No jargão do jornalismo, furo é a notícia importante dada com exclusividade. Barriga é o inverso: um erro de grandes proporções. Foi o que o jornal O Estado de S. Paulo cometeu em sua edição desta quarta-feira 9, ao noticiar com estardalhaço que o procurador-geral da República, Roberto Gurgel, teria decidido pedir uma investigação ao Ministério Público Federal contra o ex-presidente Luiz Inácio Lula da Silva. A base seria um depoimento do empresário Marcos Valério à Procuradoria Geral da República, publicado antes pelo mesmo jornal.

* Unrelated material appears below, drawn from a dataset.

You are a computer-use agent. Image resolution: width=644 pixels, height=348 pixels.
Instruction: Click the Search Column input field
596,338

Ao contrário do que disse a reportagem, Gurgel informou em nota nesta manhã que, ao contrário de ter concluído, sequer iniciou a investigação sobre as declarações de Valério. "Ao contrário do que foi publicado nesta quarta-feira, 9 de janeiro, pelo jornal O Estado de São Paulo, a Secretaria de Comunicação do Ministério Público Federal informa que o procurador-geral da República, Roberto Gurgel, ainda não iniciou a análise do depoimento de Marcos Valério, pois aguardava o término do julgamento da AP 470 (mensalão). Esclarece ainda que somente após a análise poderá informar o que será feito com o material. Portanto, não há qualquer decisão em relação a uma possível investigação do caso", informa o órgão.

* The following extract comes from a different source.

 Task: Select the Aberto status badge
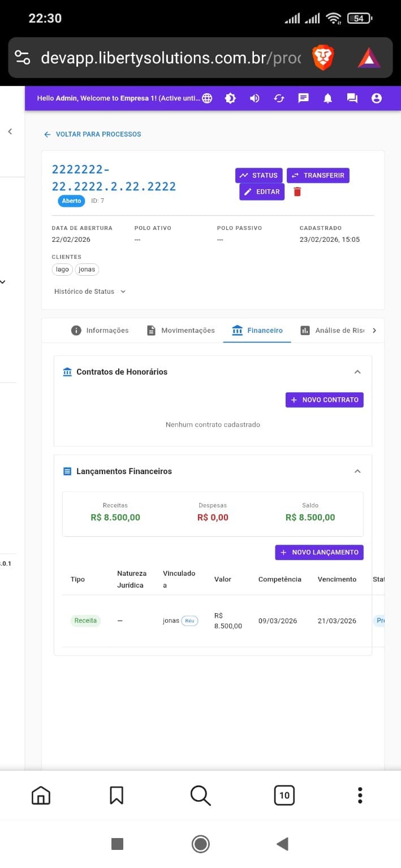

O procurador havia dito nesta terça-feira que provavelmente enviaria o caso à primeira instância, já que Lula não tem mais direito a foro privilegiado, de acordo com reportagem da Folha de S.Paulo. Mas o Estadão confirmou a decisão de Gurgel. Também nesta manhã, a colunista do jornal O Globo Miriam Leitão negou a informação do jornal, dizendo que encontrou por acaso o procurador em Brasília e que ele informou que não tinha tomado decisão sobre o caso ainda. De acordo com Marcos Valério, Lula teria tido despesas pagas com dinheiro do chamado 'mensalão'.